Gods are not acknowledged with words.
They are worshipped.

Work Text:

The priest of Bast’s temple moved through the palace corridors like a shadow that had learned to be soft.
His robes — pale, threaded with gold — caught the last light of the day, and every movement made the metal quietly gleam, as if he carried the sunset with him. The mask hid half of his face, leaving only his lips — a calm, warm smile, capable of soothing even a frightened child. But the eyes… the eyes remained distant, focused not on the world of men, but on something far older.

As darkness fell beyond the windows, magical stones flared along the palace walls. They glowed like fire, yet gave neither smoke nor heat — pure light, obedient to the will of the gods. It slid across the gold, over the white stone, along the shadows that hid between the columns.

The servants bowed, lowering their gazes. Someone tried to whisper — too quietly, almost soundlessly — that the pharaoh had recently been summoning the new high priest more often. But the elders stopped them with a single wave of a hand, a single cold glance.
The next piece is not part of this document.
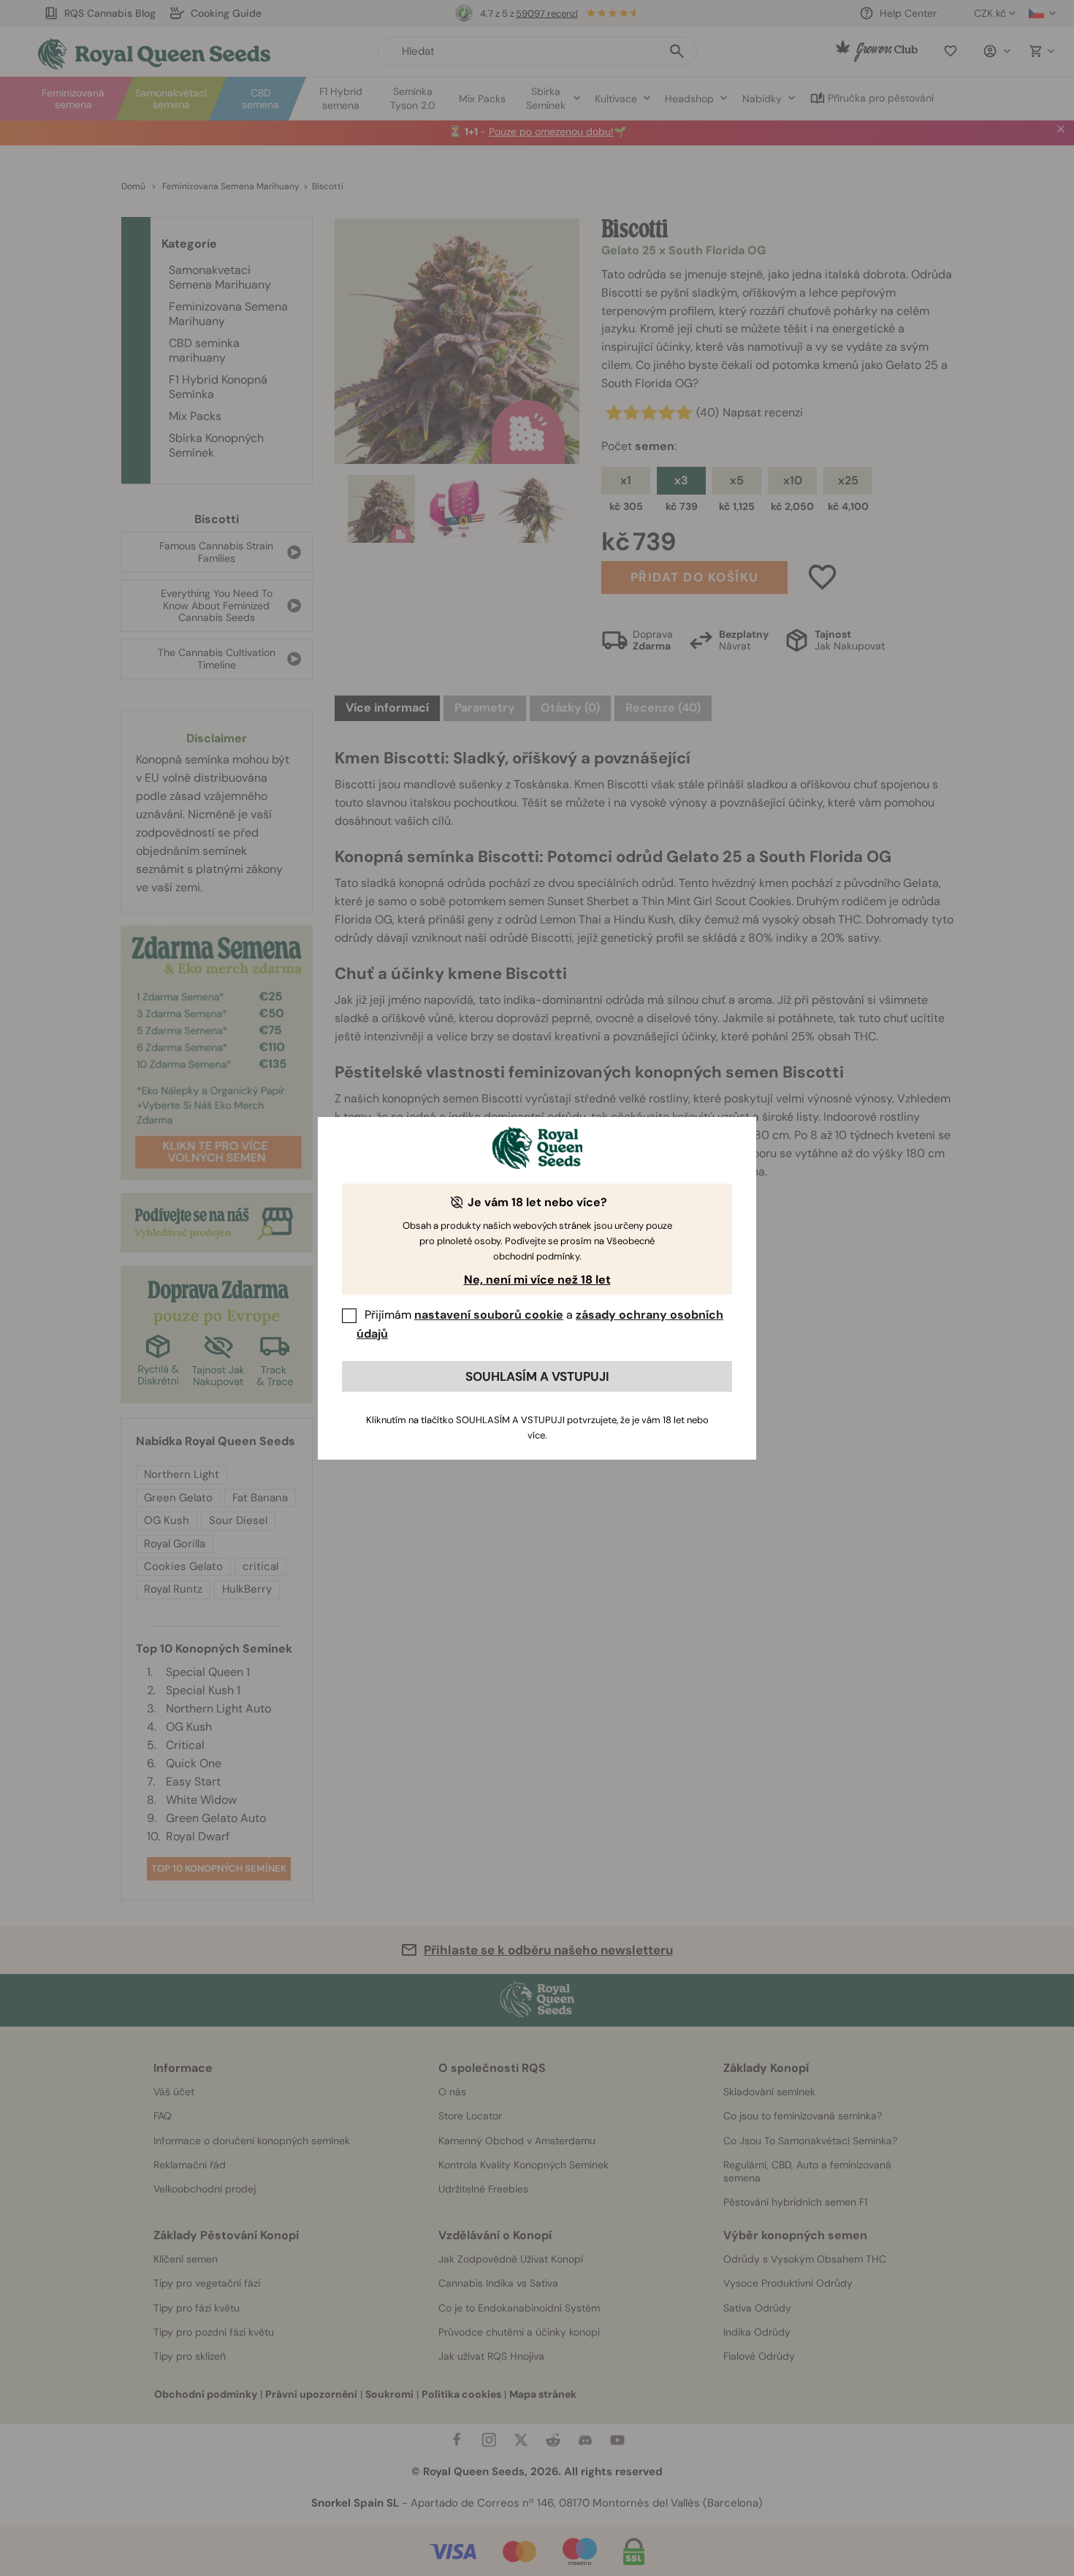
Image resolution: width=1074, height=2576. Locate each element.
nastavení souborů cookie (488, 1314)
One does not interfere in the affairs of a god.
Even if that god sits on the throne.

The doors of the throne room opened without a sound.
Inside, there was no one — only him.

The ruler waited.

When the priest stepped forward, the pharaoh rose just enough to come closer. His fingers — commanding, yet strangely careful — touched the mask, lifting it from Vanilla’s face. Golden hair spilled over his shoulders, and Shadow Milk held his hand on the chin, forcing him to raise his head.

He looked for a long time.
Not the way one looks at servants.
The way one looks at treasures not meant for display.


The throne of black stone rose above the hall like the very heart of the desert.
The gold did not shine — it watched.

Shadow Milk sat motionless, lazily leaning on the armrest; the crown was less an ornament than a mark of will.

— If you say we are equals, — he said quietly, with a hint of mockery,
— then prove it. Gods are not acknowledged with words. They are worshipped.

Pure Vanilla did not answer at once.
He simply stepped forward — bare feet on cold stone — and sank to his knees.

Not out of submission.
Out of choice.

His hands were careful, almost reverent, as he took the pharaoh’s foot — the way one holds a relic, the way one touches a sacred thing, knowing: this is allowed only to those who truly believe.

His lips met the skin — slowly, with intent.
Not as a plea.
As recognition.

— You are not my master, — he whispered, his voice calm, warm.
— You are my god. Because I chose to believe in you.

The hall fell silent.

Shadow Milk froze — not from anger, no.
From the realization that for the first time, someone worshipped him not out of fear, but out of love that did not demean.

His fingers twitched slightly.
Claws — sharp, dangerous — slid through the golden hair, but did not wound.

— You are dangerous, — the pharaoh said softly, and there was something faintly vulnerable in his voice.
— Because gods do not fall to swords. They fall to ones like you.

Vanilla smiled — gently.
He knew.

And Vanilla’s lips, sweet with devotion, moved higher — unhurried, with the same quiet tenderness used in prayer before an altar.
Shadow Milk accepted it without placing him lower, without pushing him into the role of subordinate. He did not say it aloud — gods rarely admit such things even to themselves — but he knew:

this one was neither slave nor priest.

He was like a sacred cat in a temple.
A touch of divinity permitted only to the god himself.
The highest treasure — not shown to the world, not given to anyone.